What Taraji P. Henson has been able to do with her first Boris L. Henson Foundation benefit and conference last weekend was nothing short of a revelation—and right on time.
The Empire star and Oscar-nominated actress is a native Washingtonian and Howard University graduate. So, it was only fitting that her inaugural foundational event, named for her father, who navigated addiction and mental health issues, be in the city where he lived and worked.
Aptly named, “Can We Talk?” the three-day conference and benefit raised more than money. On Friday, Henson echoed a word many repeated throughout the weekend, as it highlighted mental health and the black community’s “crisis”—especially as it relates to our children.
“Dealing with traumas at home is one of the reasons the suicide rate is rising among our children. I can’t fathom a 5-year-old contemplating life or death. Five? Your shoulders are too small to hold the weight of the world. That bothers me. I get choked up every time I’m at a public forum and I have to say those words,” she said.
“Five years old. Killing themselves. What kind of world do we live in? We have to do something. We have to get involved,” Henson continued. “I blame the adults. These kids have too much technology and not enough guidance. Most parents don’t how to operate social media, but the kids are on social media and they’re being tremendously affected by it. They’re following fake lives, or they’re looking at filtered pictures and filtered lives and they have no guidance. They’re going off to college and they’re having psychotic breaks. It is truly a crisis.”
It is a crisis that the 48-year-old actress is tackling head-on. The weekend of events was kicked off on Capitol Hill, as Henson delivered a searing testimony on black youth suicide before the newly formed Congressional Black Caucus’ Task Force on Black Youth Suicide and Mental Health.
Led by Democratic New Jersey Congresswoman Bonnie Watson Coleman, the task force launched on April 30 and is dedicated to compiling information, testimonies, and research that will ultimately be used to inform legislative actions addressing the issue of black youth suicide and create better access to mental health.
“The task force had its second hearing today and Taraji came and testified; she was very candid,” said Rep. Bonnie Watson to The Root. “We had an opportunity to explore some of the things that she’s been doing, some of her experiences and we’re trying to collect those things.”

* **Provided material**
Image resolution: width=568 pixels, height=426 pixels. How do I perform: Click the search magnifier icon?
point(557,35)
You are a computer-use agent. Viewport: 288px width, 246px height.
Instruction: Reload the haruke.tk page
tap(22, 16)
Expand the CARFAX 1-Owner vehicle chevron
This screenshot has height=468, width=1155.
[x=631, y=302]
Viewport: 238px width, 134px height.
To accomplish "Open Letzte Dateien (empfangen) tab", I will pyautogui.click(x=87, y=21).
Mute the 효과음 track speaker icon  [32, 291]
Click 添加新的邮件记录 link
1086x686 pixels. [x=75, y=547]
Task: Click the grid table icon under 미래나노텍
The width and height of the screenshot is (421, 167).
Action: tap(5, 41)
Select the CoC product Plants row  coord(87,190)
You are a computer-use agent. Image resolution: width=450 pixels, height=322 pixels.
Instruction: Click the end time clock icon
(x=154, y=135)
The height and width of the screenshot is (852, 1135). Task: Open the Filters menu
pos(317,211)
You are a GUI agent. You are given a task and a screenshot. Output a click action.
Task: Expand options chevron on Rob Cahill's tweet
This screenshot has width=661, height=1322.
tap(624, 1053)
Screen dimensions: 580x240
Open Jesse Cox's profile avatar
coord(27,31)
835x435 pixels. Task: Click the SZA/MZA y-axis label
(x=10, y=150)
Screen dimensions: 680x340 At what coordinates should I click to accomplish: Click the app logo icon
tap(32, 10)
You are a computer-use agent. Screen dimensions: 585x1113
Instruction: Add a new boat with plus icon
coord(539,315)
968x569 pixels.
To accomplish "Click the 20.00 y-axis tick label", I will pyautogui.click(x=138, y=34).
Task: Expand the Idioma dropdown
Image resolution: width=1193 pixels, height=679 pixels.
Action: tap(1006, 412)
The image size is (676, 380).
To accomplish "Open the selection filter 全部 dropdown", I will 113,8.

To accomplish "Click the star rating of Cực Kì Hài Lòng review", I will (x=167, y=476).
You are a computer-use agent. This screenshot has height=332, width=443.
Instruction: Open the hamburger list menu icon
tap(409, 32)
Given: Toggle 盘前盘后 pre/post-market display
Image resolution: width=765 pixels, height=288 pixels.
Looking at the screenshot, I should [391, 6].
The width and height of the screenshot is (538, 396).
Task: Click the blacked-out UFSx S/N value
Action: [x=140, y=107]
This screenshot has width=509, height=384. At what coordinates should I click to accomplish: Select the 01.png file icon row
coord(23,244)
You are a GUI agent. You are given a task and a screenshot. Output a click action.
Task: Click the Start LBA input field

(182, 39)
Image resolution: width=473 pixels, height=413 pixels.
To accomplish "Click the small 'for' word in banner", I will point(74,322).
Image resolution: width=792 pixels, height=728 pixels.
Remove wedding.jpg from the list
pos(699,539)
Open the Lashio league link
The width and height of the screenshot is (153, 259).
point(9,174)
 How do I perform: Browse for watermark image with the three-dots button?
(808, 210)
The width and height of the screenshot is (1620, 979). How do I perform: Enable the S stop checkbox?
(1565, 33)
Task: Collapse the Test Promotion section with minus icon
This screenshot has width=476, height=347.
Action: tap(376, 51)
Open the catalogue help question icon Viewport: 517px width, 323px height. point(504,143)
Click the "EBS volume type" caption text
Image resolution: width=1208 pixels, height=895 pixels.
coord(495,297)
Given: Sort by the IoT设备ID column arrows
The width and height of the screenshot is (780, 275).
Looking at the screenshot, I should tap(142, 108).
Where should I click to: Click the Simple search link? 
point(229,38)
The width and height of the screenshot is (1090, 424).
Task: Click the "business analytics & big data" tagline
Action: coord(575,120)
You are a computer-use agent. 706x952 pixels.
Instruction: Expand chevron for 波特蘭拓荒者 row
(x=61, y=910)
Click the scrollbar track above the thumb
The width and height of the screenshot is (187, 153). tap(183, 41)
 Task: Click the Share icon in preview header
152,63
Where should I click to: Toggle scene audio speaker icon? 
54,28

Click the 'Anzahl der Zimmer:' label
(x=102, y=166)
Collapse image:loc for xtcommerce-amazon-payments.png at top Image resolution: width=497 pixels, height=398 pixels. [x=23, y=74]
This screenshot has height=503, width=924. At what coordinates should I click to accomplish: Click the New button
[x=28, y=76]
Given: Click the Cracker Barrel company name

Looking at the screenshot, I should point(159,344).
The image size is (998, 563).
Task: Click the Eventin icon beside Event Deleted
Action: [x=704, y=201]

* **What to produce**
Answer these questions about the article on Taraji P. Henson's foundation event:
1. Whom is her foundation named for?
2. How many days did the "Can We Talk?" conference and benefit run?
3. On what date did the Congressional Black Caucus' Task Force on Black Youth Suicide and Mental Health launch?

* **Answer to the exercise**
1. Her father, Boris L. Henson.
2. Three days.
3. April 30.